RECORDS FOR THIS EXERCISE:
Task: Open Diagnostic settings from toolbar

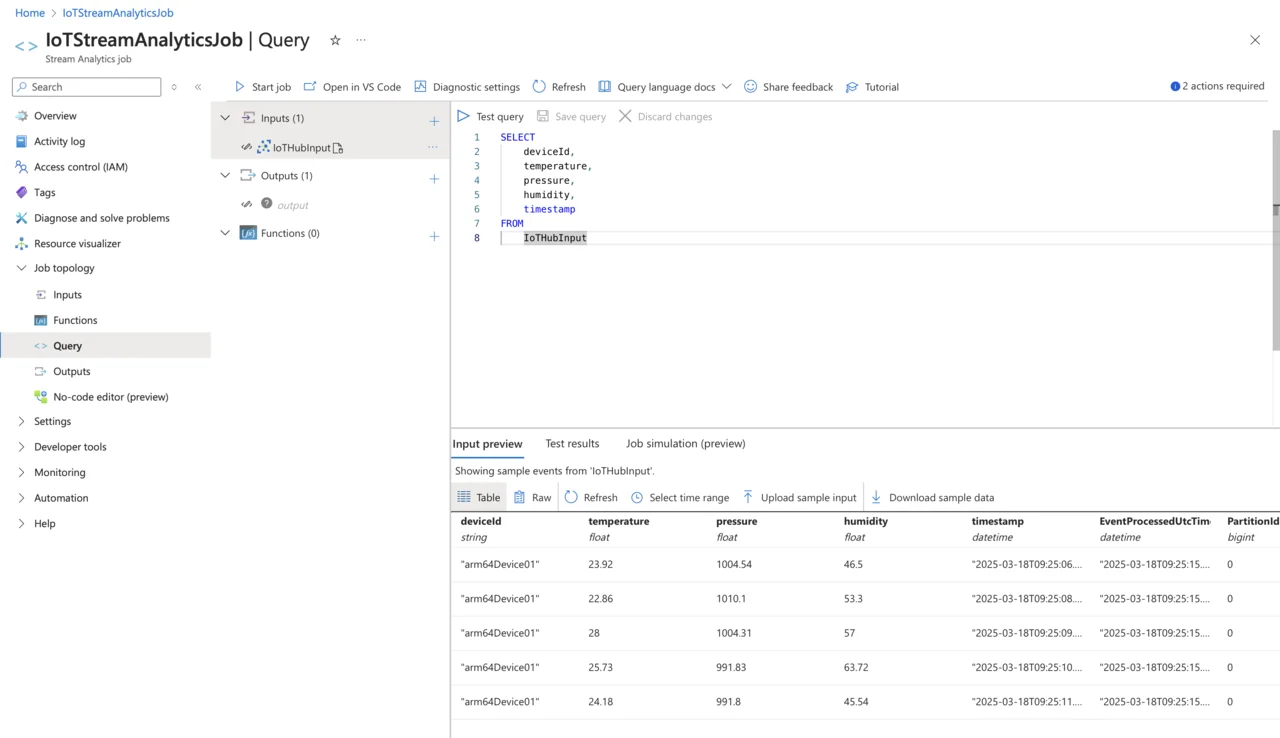Action: 467,87
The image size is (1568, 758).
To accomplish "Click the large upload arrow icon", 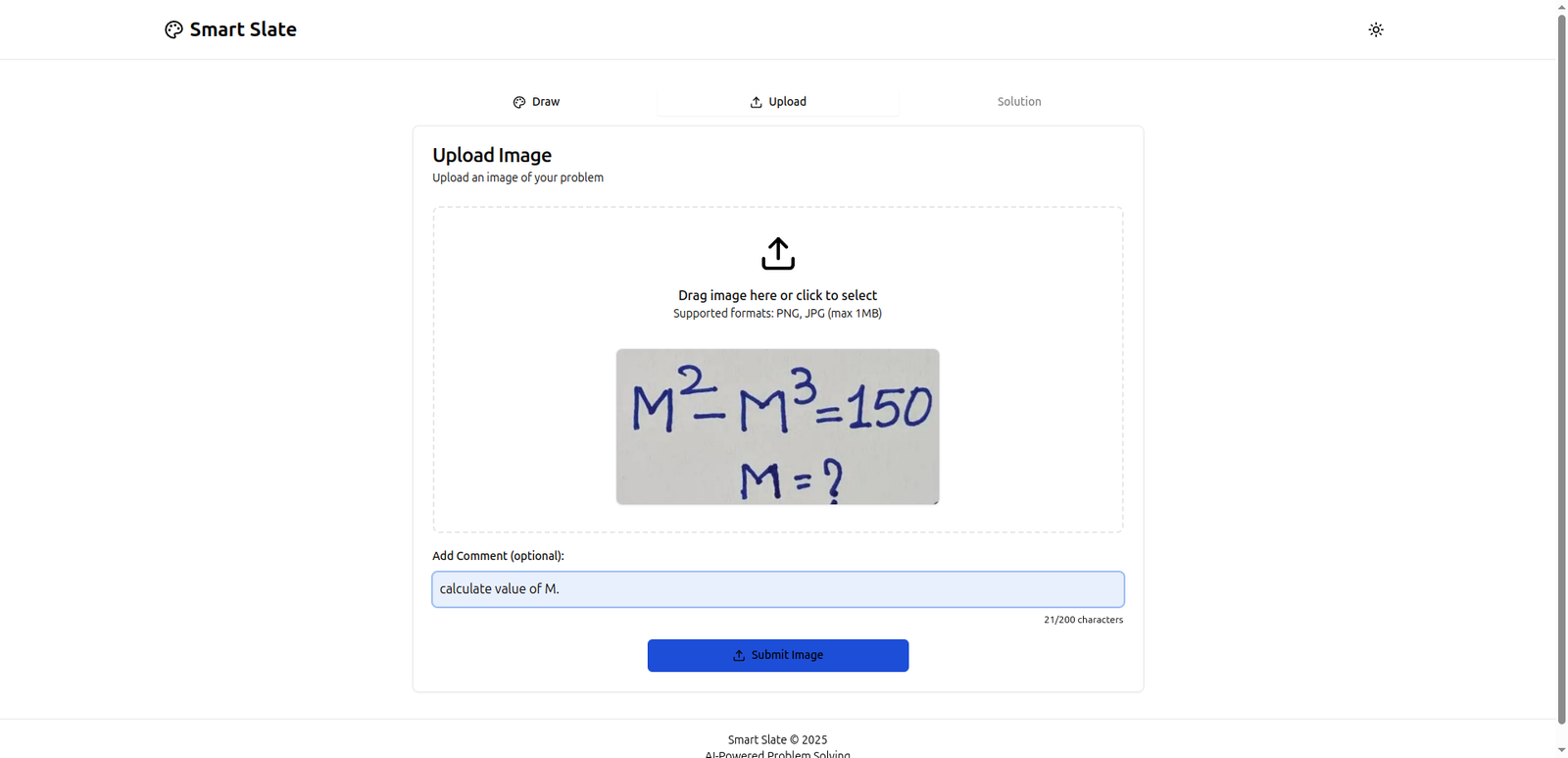I will [778, 253].
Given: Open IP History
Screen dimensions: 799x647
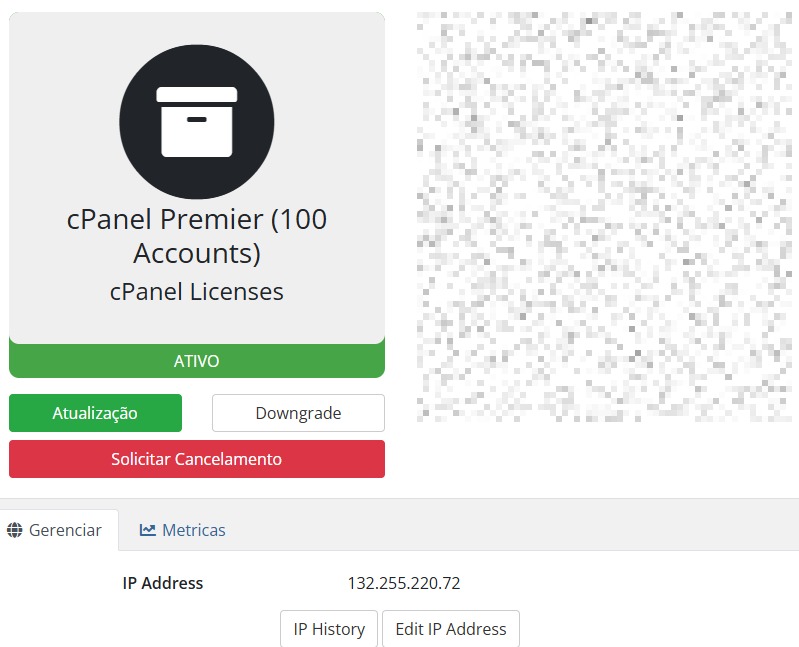Looking at the screenshot, I should click(328, 629).
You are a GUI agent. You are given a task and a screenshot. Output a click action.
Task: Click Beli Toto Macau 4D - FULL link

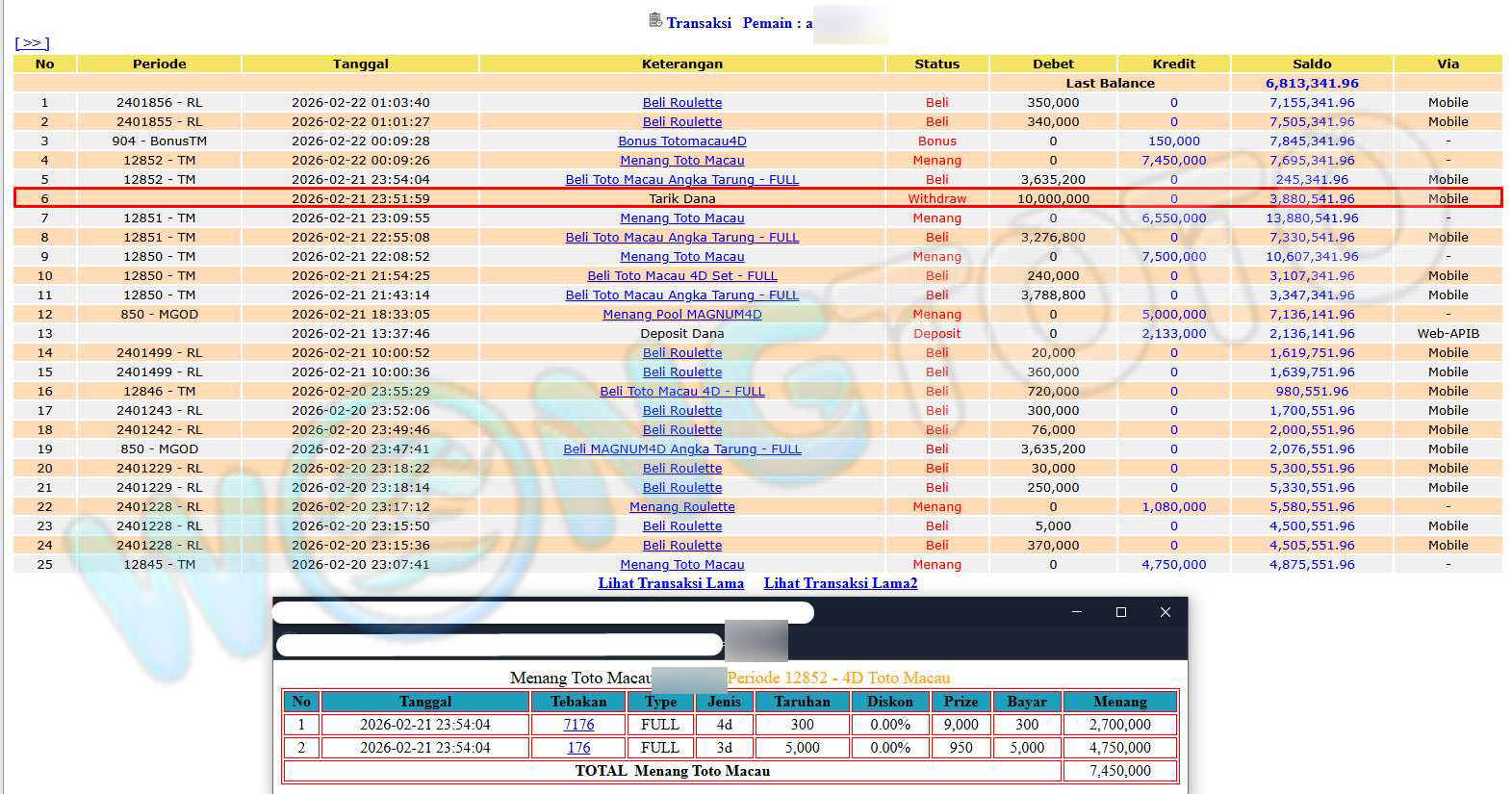681,392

TRY IT: A faithful copy is needed of the lines from the one containing "Given: Open IP History" through the last line of the data above, with pictures left out.

OUTPUT FOR THIS EXERCISE:
Given: Open IP History
Screen dimensions: 799x647
Looking at the screenshot, I should click(328, 629).
You are a GUI agent. You are given a task and a screenshot. Output a click action.
Task: Click Beli Toto Macau 4D - FULL link

681,392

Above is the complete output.